103_永禄八年(1565年) 織田との同盟
重臣たちの考えを聞いた長政は、自室に戻って考えに耽っていた。
次の一手をどうするか。これは浅井の運命を決定付ける重要な一手になるだろう。
上洛の知らせを聞いた時、長政が最初に思ったのは何より、想定よりも早すぎるということだった。
信長の上洛成功はもっと遅くなるはずだった。にも関わらず既に上洛の話が出てきている。まさか、史実を捻じ曲げた影響がもう出ているのか。
そんな考えが一瞬過ぎって焦りを覚えたが、いや、と思い直す。信長の上洛は一度とん挫していることを思い出したからだ。
一度目の上洛は今回のように、六角、斎藤を味方につけた上で行われるはずだった。だが、三好方が先んじて第十四代将軍となる足利義栄を擁立したことで事態が一変する。

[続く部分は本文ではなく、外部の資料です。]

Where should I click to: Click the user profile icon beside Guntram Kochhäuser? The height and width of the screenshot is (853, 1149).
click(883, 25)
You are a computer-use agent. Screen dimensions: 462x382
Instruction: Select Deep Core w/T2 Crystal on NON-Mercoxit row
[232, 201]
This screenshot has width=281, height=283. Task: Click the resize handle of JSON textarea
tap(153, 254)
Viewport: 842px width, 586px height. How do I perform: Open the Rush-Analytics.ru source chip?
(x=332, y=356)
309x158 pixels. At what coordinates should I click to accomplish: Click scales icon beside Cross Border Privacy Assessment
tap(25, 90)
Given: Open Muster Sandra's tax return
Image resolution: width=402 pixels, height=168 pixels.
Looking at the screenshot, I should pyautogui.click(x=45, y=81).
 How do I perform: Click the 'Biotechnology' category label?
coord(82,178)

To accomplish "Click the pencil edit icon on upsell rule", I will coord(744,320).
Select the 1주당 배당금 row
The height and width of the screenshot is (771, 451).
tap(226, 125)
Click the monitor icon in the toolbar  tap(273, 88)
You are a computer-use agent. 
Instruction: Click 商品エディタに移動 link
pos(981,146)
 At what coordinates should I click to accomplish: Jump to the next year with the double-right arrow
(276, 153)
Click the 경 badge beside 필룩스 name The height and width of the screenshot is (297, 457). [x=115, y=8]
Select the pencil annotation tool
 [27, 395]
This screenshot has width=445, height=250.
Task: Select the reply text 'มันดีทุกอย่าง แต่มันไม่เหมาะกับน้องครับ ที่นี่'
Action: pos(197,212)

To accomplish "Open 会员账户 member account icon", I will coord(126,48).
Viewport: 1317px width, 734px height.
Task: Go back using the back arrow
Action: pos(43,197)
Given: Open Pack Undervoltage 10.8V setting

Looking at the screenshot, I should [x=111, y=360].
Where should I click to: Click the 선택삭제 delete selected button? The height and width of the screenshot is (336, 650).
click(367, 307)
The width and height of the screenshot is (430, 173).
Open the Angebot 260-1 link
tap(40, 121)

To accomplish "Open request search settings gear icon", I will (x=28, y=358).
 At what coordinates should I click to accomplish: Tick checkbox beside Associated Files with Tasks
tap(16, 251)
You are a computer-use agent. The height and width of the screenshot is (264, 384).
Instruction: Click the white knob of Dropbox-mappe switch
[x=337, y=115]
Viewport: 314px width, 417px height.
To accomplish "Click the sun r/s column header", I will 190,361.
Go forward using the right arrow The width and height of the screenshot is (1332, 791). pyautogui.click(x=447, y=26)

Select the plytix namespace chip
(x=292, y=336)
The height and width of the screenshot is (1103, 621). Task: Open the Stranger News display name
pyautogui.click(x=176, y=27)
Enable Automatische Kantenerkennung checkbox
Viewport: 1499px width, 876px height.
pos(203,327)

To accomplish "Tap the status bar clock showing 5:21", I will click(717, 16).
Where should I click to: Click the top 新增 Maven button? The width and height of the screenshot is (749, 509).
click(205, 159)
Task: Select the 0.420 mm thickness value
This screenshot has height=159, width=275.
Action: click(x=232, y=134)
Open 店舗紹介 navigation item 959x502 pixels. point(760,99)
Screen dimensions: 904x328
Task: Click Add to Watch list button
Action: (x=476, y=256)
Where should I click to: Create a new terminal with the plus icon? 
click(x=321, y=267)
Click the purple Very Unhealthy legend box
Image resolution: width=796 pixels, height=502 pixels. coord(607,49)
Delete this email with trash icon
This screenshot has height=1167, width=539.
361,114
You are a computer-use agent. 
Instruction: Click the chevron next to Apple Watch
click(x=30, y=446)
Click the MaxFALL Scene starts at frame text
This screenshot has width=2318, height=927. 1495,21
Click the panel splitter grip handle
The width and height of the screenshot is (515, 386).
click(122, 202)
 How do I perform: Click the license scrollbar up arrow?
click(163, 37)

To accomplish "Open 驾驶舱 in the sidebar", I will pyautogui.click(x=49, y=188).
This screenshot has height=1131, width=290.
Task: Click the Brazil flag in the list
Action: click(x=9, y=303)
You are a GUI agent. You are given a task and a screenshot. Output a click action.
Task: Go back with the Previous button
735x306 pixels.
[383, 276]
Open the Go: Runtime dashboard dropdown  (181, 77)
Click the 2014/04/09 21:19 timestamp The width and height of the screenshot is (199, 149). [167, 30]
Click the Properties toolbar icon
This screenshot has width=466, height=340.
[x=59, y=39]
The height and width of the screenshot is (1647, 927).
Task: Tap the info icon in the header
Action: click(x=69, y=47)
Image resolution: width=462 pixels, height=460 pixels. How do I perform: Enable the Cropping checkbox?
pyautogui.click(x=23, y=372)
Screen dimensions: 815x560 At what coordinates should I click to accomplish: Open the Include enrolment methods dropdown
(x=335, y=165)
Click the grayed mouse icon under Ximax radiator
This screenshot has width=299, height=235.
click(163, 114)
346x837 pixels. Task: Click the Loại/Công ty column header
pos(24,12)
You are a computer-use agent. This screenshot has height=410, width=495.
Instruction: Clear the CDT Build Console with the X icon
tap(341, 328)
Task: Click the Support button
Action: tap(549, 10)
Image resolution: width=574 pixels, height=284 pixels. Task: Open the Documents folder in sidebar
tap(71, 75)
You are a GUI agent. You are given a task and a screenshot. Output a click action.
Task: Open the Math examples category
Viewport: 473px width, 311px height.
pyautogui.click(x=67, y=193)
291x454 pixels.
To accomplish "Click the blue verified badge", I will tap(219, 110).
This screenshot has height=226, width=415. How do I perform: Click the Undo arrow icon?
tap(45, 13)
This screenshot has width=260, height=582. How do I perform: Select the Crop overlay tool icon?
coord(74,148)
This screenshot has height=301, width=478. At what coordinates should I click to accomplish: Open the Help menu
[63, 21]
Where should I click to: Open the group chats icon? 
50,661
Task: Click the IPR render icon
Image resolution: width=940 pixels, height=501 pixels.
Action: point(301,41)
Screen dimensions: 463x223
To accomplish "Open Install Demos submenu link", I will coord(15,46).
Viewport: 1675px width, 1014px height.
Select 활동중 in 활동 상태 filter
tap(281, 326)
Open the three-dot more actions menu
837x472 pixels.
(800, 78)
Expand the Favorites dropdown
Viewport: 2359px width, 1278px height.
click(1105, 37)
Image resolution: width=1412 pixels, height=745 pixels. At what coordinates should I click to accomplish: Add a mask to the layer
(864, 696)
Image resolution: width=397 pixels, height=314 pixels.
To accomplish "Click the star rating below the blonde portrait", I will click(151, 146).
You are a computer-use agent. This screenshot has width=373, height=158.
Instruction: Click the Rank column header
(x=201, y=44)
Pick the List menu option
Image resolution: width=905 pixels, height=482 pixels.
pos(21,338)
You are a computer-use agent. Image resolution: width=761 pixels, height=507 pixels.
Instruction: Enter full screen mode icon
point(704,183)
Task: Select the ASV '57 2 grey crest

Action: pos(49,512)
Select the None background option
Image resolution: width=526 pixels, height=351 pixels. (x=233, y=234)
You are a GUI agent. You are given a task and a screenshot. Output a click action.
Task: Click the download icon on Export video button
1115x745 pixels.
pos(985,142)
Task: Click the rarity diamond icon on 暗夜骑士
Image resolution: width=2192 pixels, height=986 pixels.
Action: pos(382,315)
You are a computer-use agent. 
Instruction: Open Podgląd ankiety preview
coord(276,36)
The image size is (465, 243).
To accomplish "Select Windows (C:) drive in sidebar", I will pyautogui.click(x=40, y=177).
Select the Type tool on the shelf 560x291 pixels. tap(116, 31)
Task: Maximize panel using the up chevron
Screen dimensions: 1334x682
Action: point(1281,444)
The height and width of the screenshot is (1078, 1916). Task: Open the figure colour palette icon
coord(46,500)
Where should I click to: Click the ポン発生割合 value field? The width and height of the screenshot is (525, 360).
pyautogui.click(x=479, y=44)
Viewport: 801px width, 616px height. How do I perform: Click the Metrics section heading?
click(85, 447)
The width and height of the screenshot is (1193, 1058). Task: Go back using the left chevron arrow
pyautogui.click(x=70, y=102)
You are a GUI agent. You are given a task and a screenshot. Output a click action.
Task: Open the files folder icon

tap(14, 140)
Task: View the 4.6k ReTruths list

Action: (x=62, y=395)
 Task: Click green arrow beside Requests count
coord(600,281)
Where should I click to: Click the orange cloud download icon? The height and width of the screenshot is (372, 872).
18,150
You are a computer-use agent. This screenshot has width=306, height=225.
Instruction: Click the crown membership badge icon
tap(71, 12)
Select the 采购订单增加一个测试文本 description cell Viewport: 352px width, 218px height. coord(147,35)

六角や斎藤は新たな将軍義栄に従い浅井や織田と対立。それどころか、信長はその道中を斎藤に襲われ大敗を喫することになるのだ。
そのため信長はこの後に斎藤を滅ぼし、美濃を手中に収め、その上で二度目の上洛戦に臨む。そしてその時こそ、六角をも滅ぼして京から三好を退けるに至るのである。
となると……今回の上洛は失敗する。
とは言え清綱や政澄の反応を見るに、この上洛要請を蹴るのは難しいだろう。未だ、長政が思っている以上に武家の足利信仰は根強い。
ならば今回の同盟は――織田との婚姻は避けられそうにない。
「さて、どうしたものかな……」
あぐらをかいていた足を崩し、右膝を立て、膝の上に肘を置く。そうして床に広げた新九郎覚書に視線を落とす。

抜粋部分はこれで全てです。